### Text passage
* * * * *
Some people design robots that can assemble circuit boards or vacuum your floor. Gregory Fischer, PhD (above), professor of mechanical engineering and robotics engineering and director of WPI’s Automation and Interventional Medicine (AIM) Laboratory (aimlab.wpi.edu), has other things in mind: He wants his robots to take biopsies from cancer patients more accurately and efficiently, and perform brain surgery more safely and effectively.
And he is tantalizingly close to achieving both milestones.
A Robotics Revolution in the AIM Lab
Fischer has made his mark by developing robots that can work inside MRI scanners, enabling surgeons to operate guided by real-time medical images. One robot, which he spent years developing in conjunction with colleagues at Johns Hopkins University, is in clinical trials at Brigham and Women’s Hospital (BWH) in Boston, where it is being used to help take biopsies from prostate cancer patients. (The trials are part of a program led by Clare Tempany, MD, a professor of radiology at Harvard Medical School and chair of research radiology at BWH, and supported by the National Institutes of Health’s National Center for Image Guided Therapy and with a Bioengineering Research Partnership grant from the National Cancer Institute.)
Another robot will blast brain tumors using high-powered, MRI-guided, robotically manipulated ultrasound. Now a fully functional prototype, that robot, supported by an NIH Academic-Industry Partnership grant and developed in collaboration with the University of Massachusetts Medical School, Albany Medical Center, and Acoustic MedSystems, could begin human trials in a few years.
* * * * *
### Problem A
Answer these questions from the text on surgical robots:
(i) What does AIM stand for in the name of Fischer's laboratory?
(ii) At which hospital is one of the robots in clinical trials?
(iii) What will the other robot use to blast brain tumors?
### Problem B
Transcribe the text on surgical robots from "And he is tantalizingly" up to and including "National Cancer Institute.)".

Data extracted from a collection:
* * * * *
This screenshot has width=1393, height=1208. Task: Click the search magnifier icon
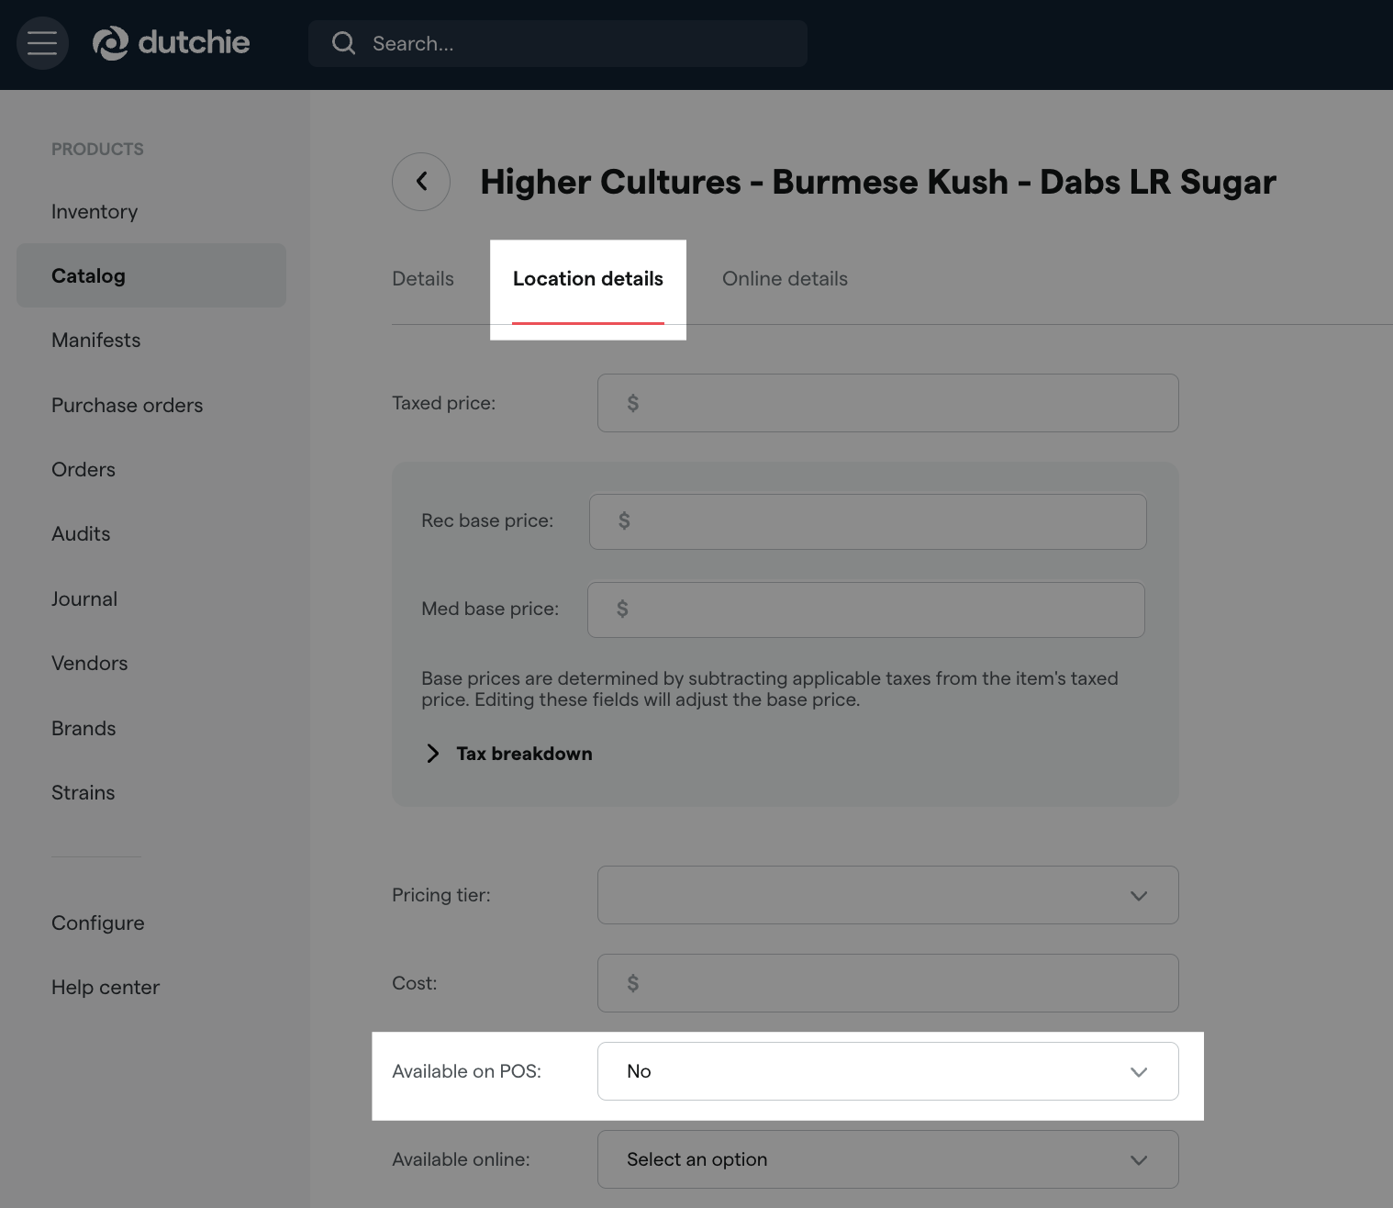(x=343, y=43)
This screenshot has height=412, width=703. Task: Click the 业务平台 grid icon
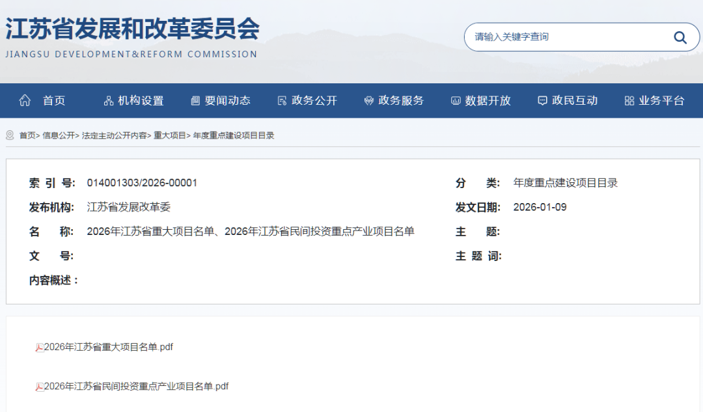[x=629, y=101]
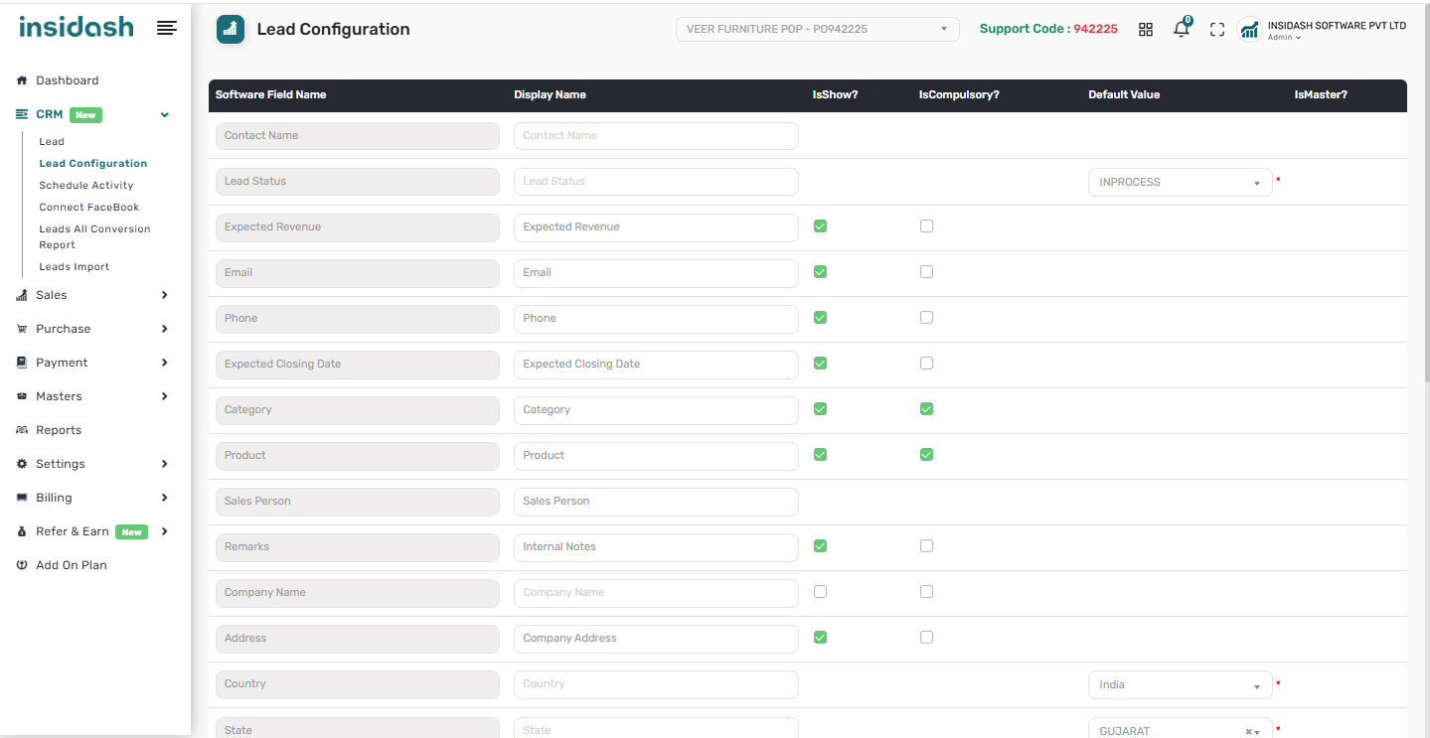This screenshot has width=1430, height=738.
Task: Click the Lead Configuration page header icon
Action: (x=231, y=30)
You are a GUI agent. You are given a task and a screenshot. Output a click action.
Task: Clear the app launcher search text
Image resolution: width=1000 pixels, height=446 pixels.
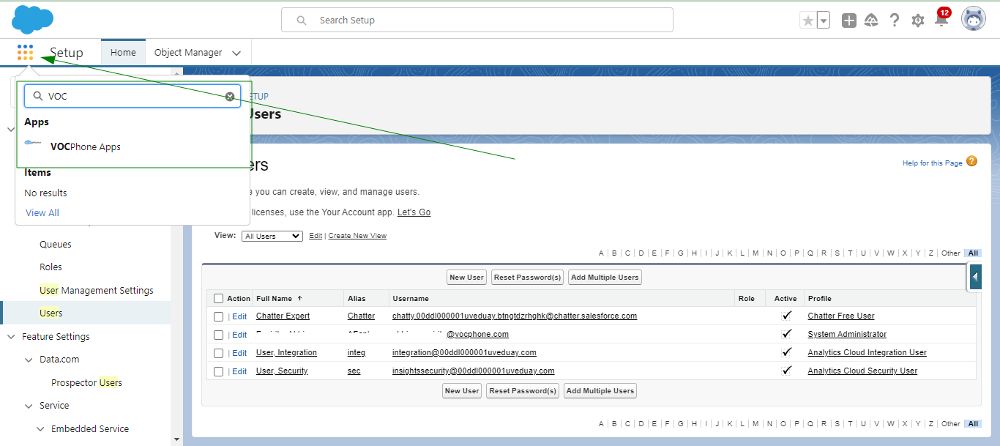(x=230, y=97)
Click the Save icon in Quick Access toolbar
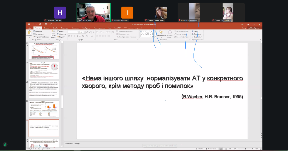Viewport: 288px width, 151px height. pyautogui.click(x=29, y=24)
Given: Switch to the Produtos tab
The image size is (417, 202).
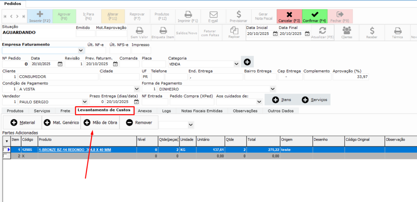Looking at the screenshot, I should click(15, 111).
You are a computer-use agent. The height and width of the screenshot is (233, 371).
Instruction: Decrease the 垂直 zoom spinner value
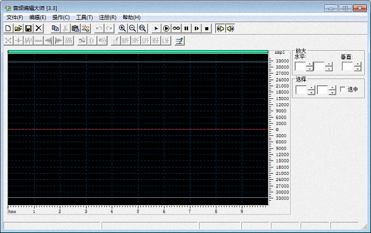click(357, 69)
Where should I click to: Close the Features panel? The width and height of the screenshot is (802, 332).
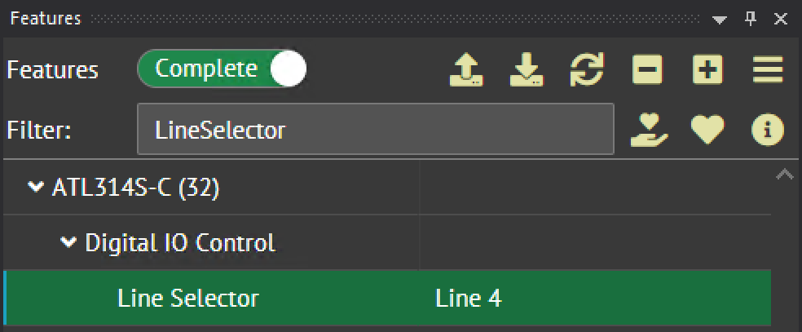tap(780, 19)
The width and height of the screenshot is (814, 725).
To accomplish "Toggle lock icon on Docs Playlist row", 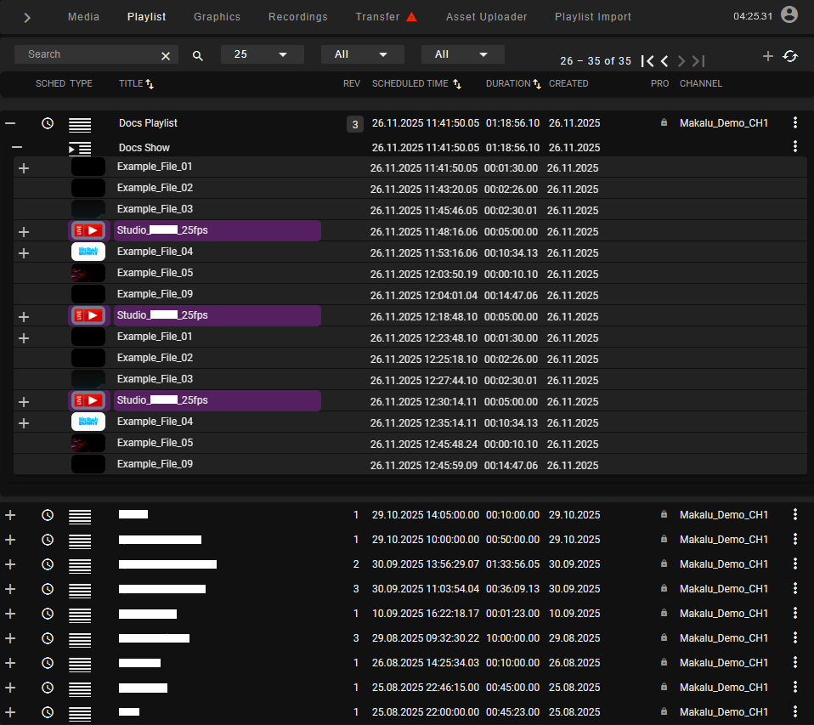I will 664,123.
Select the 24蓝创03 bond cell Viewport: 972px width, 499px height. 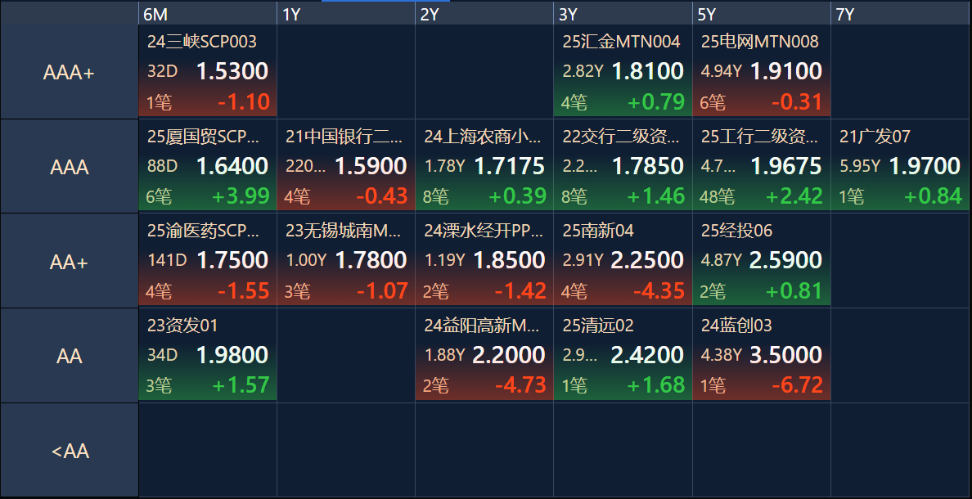tap(761, 355)
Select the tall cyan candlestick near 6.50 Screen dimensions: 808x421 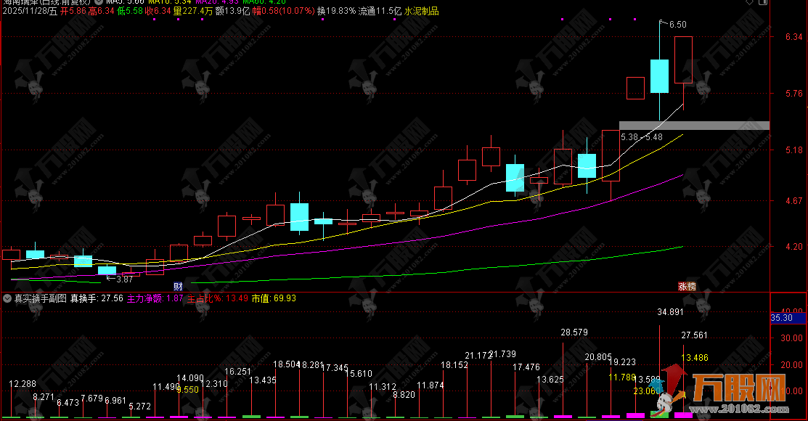659,75
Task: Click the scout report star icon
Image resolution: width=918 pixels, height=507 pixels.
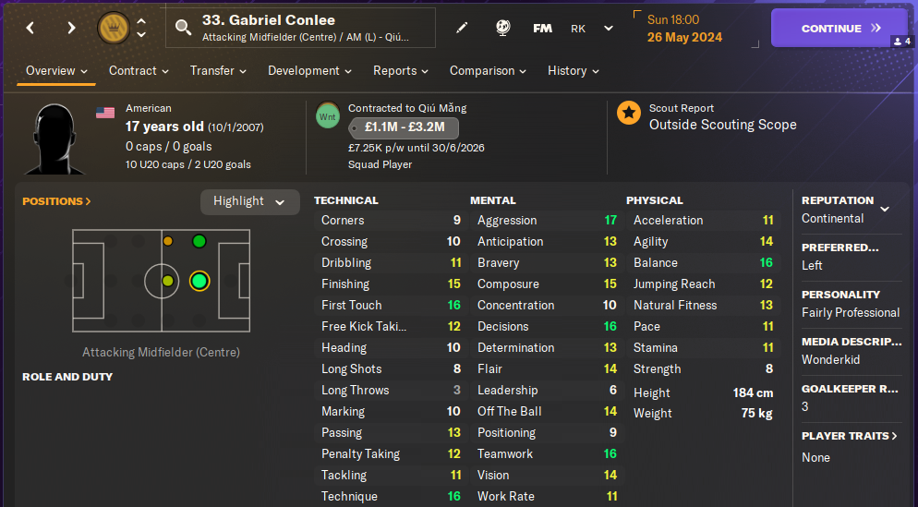Action: click(x=629, y=113)
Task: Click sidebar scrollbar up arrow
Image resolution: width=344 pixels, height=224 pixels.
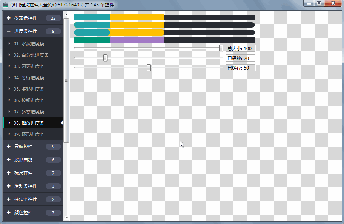Action: pyautogui.click(x=66, y=15)
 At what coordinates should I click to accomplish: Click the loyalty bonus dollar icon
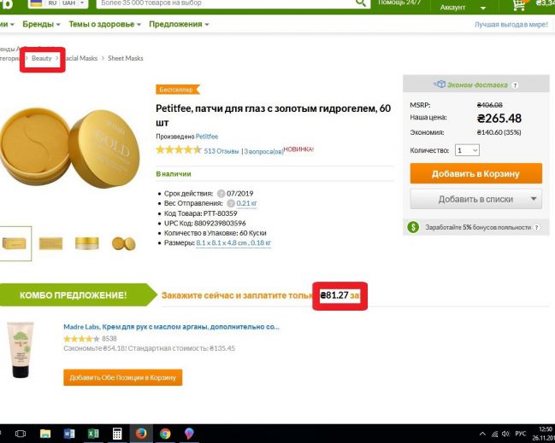[x=413, y=227]
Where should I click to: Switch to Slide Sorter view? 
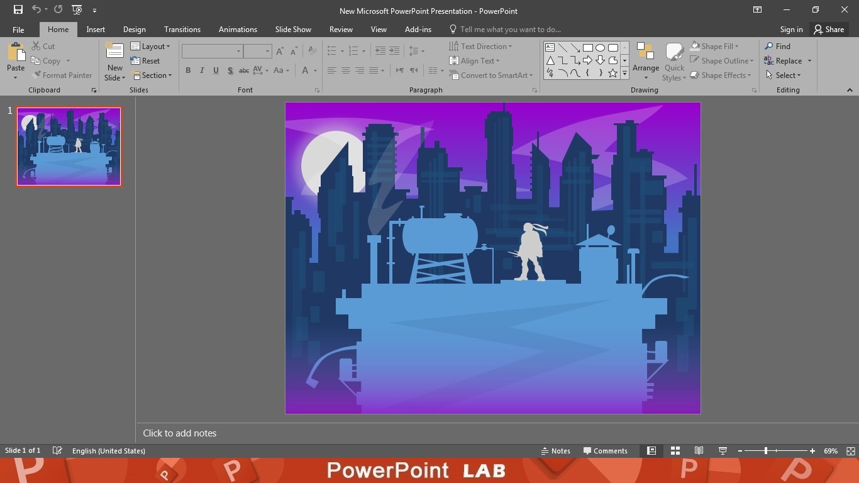[675, 451]
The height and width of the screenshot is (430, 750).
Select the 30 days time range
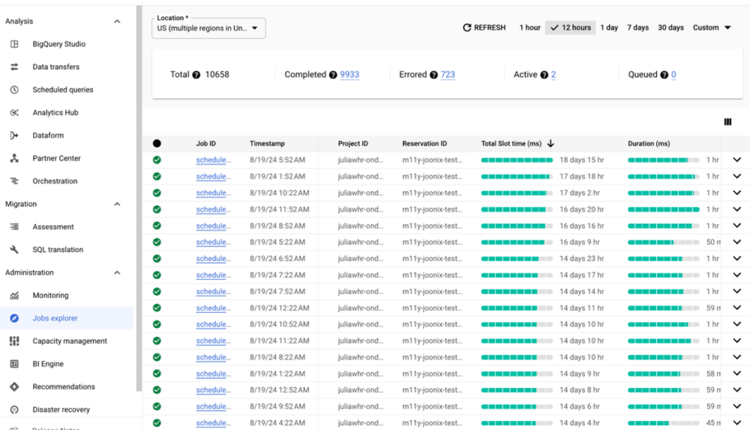pyautogui.click(x=670, y=28)
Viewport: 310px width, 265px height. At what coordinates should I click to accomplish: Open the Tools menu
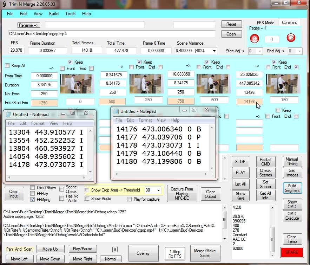pos(70,14)
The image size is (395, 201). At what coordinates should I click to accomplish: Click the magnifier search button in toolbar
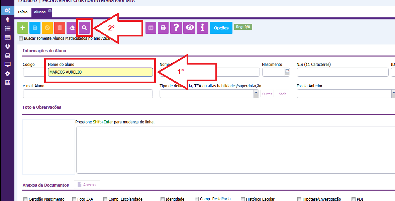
* * * * *
### Answer space A
(i) Automation and Interventional Medicine
(ii) Brigham and Women's Hospital (BWH) in Boston
(iii) High-powered, MRI-guided, robotically manipulated ultrasound

### Answer space B
And he is tantalizingly close to achieving both milestones.
A Robotics Revolution in the AIM Lab
Fischer has made his mark by developing robots that can work inside MRI scanners, enabling surgeons to operate guided by real-time medical images. One robot, which he spent years developing in conjunction with colleagues at Johns Hopkins University, is in clinical trials at Brigham and Women’s Hospital (BWH) in Boston, where it is being used to help take biopsies from prostate cancer patients. (The trials are part of a program led by Clare Tempany, MD, a professor of radiology at Harvard Medical School and chair of research radiology at BWH, and supported by the National Institutes of Health’s National Center for Image Guided Therapy and with a Bioengineering Research Partnership grant from the National Cancer Institute.)